Les rues de la plupart des grandes agglomérations irakiennes ont été le théâtre de manifestations de liesse. Explosions, voitures piégées et tueries ne semblaient soudain qu’un mauvais souvenir – les gens ont saisi avec avidité cette occasion de célébrer pour une fois la vie.

Près de deux millions d’Irakiens ont cherché refuge en Syrie et en Jordanie au cours des quatre dernières années. Cet afflux massif, représentant une augmentation de la population de plus de 8 pour 100 en Syrie et de près de 15 pour 100 en Jordanie, a mis à rude épreuve les systèmes de santé, d’éducation, d’approvisionnement en eau et autres services publics des pays d’accueil, et les prix des biens de consommation courante et de l’immobilier ont enregistré de très fortes hausses.

Près de 750 000 personnes chassées de leurs foyers par la violence ont, comme Ammar, trouvé asile en Jordanie. Dans ce pays comme en Syrie, la Fédération internationale aide les organisations du Croissant-Rouge à renforcer leurs capacités sanitaires et médicales afin d’alléger la pression subie par les services de santé publique. Les deux Sociétés nationales travaillent également en coopération avec les agences des Nations unies ainsi qu’avec des ONG locales et internationales.

En avril, la Fédération internationale avait lancé un appel d’urgence d’un montant de 18,2 millions de francs suisses (USD 15 millions / EUR 11,1 millions) en vue de financer des programmes de santé et de soutien psychologique mis en oeuvre par le Croissant-Rouge au bénéfice de quelque 60 000 familles réfugiées en Syrie et de près de 40 000 familles réfugiées en Jordanie.

La première de cinq nouvelles cliniques ouvrira très prochainement ses portes dans un quartier déshérité d’Amman où résident de nombreux Irakiens.
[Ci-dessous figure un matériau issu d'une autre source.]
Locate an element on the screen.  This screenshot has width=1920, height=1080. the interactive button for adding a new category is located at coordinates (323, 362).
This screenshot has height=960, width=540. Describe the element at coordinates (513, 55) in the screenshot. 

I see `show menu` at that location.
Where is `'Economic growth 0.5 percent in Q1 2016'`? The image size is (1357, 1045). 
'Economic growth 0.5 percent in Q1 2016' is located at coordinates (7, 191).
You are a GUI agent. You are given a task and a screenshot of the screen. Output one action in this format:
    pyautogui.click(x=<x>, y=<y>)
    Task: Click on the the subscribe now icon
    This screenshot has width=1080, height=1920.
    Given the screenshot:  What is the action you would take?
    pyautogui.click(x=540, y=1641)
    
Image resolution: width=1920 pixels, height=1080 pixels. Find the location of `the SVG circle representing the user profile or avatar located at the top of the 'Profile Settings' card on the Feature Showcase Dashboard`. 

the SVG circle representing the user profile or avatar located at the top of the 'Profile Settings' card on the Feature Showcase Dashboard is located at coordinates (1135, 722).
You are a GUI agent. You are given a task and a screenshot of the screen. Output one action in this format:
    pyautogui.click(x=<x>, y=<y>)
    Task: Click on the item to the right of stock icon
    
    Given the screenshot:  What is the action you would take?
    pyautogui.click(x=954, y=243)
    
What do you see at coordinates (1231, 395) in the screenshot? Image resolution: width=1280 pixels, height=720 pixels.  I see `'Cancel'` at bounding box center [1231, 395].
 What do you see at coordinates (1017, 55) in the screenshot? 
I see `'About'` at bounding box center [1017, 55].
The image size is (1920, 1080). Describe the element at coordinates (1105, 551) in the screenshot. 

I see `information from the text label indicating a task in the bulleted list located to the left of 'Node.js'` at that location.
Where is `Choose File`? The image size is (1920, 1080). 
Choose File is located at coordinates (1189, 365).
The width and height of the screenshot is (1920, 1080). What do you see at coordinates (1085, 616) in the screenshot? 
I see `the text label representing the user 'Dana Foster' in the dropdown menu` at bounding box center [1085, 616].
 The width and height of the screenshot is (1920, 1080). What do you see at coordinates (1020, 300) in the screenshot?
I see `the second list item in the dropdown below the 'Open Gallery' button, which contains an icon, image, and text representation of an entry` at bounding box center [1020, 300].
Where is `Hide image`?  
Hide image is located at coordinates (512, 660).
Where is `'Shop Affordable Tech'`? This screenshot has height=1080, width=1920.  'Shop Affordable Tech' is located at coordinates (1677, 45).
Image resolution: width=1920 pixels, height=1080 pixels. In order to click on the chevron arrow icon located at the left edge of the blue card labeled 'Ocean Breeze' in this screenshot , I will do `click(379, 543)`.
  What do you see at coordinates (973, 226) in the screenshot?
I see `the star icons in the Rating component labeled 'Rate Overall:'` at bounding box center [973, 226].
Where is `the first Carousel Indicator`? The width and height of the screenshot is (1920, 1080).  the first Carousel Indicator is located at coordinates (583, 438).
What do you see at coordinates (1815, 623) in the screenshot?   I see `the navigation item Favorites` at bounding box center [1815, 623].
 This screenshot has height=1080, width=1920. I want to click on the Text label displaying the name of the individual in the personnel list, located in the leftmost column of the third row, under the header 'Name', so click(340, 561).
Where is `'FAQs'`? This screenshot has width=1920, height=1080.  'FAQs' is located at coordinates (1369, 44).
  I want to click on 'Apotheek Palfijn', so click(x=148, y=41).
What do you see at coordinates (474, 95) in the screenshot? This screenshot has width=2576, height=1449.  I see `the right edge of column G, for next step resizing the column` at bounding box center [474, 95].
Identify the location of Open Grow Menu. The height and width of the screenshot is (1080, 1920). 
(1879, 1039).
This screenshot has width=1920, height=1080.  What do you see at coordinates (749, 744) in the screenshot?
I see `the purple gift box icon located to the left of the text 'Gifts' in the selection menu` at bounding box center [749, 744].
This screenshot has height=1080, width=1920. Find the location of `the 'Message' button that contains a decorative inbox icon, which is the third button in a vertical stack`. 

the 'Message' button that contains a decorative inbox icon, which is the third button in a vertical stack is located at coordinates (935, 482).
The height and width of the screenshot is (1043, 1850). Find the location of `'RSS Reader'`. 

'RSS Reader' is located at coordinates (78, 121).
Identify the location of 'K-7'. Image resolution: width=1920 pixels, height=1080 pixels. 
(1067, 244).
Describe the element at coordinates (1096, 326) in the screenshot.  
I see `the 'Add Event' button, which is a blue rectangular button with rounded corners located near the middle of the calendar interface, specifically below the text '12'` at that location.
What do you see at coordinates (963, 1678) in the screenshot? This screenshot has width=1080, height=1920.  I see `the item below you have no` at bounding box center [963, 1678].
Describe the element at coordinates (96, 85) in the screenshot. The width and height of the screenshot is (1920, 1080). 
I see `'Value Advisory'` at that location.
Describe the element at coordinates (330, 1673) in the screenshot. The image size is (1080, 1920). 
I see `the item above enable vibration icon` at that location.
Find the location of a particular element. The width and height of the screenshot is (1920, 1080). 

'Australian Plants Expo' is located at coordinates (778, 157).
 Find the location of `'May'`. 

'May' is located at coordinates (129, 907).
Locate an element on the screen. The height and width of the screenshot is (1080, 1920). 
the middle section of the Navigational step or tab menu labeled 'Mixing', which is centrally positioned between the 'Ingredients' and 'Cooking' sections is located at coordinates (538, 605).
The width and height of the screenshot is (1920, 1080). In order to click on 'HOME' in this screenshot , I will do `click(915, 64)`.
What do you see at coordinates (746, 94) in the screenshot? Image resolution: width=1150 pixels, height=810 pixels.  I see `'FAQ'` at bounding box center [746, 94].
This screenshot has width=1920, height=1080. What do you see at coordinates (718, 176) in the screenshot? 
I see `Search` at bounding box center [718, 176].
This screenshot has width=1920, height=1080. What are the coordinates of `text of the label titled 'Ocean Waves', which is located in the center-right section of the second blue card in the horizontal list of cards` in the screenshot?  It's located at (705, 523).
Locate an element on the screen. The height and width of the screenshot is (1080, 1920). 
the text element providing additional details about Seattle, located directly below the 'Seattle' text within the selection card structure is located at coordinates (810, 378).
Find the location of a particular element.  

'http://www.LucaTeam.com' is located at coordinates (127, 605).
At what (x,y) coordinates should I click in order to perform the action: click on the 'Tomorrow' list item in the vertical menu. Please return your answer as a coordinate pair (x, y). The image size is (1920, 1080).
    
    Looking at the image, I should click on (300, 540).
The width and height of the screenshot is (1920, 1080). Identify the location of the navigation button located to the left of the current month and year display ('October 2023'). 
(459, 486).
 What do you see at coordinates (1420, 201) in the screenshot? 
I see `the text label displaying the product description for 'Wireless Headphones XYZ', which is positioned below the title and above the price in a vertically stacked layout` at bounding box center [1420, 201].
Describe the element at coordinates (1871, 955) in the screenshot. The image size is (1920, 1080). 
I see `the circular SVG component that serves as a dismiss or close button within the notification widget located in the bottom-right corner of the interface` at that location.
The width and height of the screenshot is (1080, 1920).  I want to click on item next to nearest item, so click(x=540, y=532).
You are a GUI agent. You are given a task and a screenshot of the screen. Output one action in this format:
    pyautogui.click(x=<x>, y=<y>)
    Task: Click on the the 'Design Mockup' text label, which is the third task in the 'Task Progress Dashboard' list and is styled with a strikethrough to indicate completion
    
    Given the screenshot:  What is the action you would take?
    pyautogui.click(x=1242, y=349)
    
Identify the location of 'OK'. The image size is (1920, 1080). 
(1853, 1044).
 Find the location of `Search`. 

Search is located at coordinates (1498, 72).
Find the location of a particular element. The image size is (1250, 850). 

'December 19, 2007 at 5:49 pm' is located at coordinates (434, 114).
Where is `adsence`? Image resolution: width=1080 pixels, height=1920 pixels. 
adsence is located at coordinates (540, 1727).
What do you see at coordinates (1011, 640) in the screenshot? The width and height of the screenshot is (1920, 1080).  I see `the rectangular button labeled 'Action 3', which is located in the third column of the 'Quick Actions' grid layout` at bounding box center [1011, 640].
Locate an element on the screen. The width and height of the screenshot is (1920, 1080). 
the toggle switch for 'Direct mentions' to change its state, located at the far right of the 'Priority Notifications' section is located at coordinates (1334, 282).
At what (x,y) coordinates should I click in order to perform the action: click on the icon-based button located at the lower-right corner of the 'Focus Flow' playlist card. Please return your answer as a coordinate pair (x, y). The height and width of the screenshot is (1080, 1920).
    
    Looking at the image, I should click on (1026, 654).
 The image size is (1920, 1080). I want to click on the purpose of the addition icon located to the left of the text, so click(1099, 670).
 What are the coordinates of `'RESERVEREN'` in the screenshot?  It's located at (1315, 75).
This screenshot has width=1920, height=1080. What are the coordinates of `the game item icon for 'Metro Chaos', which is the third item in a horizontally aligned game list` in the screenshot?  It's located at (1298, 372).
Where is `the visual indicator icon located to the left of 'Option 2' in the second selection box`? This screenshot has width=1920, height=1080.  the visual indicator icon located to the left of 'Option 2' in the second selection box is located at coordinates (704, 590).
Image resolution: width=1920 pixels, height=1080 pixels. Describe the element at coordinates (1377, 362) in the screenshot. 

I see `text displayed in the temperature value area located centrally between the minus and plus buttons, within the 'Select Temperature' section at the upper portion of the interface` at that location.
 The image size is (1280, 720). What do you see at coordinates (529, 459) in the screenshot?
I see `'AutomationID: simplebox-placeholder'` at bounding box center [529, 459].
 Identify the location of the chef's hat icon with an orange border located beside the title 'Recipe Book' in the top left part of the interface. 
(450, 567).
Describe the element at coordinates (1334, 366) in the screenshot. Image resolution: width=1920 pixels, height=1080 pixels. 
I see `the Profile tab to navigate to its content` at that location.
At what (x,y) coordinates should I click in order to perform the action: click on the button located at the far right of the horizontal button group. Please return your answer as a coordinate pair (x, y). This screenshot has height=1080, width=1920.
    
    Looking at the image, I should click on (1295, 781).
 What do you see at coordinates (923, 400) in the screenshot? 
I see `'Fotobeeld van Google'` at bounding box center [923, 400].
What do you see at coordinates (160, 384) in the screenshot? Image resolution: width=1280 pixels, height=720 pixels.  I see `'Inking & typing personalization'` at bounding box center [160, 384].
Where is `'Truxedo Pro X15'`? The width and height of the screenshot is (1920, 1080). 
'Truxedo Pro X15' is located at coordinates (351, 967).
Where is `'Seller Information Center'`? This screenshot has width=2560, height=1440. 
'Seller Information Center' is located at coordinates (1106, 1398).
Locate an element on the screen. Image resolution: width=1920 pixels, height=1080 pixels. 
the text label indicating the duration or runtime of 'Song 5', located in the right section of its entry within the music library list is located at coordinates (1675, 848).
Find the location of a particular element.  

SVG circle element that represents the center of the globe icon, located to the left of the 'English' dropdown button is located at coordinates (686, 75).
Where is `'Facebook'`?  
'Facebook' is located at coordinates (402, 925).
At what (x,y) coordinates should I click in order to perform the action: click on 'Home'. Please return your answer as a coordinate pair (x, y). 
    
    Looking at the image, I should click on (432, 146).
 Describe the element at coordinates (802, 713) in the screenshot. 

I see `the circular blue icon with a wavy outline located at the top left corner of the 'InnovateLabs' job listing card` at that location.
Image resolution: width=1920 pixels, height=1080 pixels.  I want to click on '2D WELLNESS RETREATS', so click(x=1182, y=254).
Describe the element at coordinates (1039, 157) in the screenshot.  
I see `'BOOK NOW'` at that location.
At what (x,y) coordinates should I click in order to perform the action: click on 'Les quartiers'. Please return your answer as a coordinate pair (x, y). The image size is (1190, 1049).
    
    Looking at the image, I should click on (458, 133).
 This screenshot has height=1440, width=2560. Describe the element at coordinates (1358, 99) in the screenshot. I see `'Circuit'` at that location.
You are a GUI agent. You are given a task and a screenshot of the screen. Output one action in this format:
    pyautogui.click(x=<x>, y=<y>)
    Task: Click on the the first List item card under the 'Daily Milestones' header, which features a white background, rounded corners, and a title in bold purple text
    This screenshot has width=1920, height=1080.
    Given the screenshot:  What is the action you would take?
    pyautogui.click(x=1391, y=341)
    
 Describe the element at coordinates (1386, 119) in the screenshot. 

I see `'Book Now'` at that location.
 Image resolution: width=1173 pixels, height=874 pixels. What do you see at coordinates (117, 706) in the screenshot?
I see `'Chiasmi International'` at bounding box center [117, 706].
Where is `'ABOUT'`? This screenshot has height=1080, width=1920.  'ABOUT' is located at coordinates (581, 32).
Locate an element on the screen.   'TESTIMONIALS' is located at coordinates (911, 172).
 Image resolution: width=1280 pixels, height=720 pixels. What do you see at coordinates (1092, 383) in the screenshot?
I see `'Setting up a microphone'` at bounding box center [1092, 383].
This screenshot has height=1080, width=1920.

Outre des traitements médicaux de base, elle offrira des soins dentaires et des services de laboratoire. Les patients nécessitant des traitements plus sophistiqués seront adressés au proche hôpital du Croissant-Rouge jordanien.

D’autres programmes ont été mis en place par les deux Sociétés nationales.
En Jordanie, cela inclut un partenariat avec Médecins Sans Frontières (MSF) au profit d’Irakiens nécessitant des soins orthopédiques, des opérations de chirurgie reconstructive du visage et des traitements pour brûlures graves. Une cinquantaine de patients par mois devraient bénéficier de ce projet qui comprend la prise en charge de tous les frais afférents – transport, hôtel et autres dépenses courantes.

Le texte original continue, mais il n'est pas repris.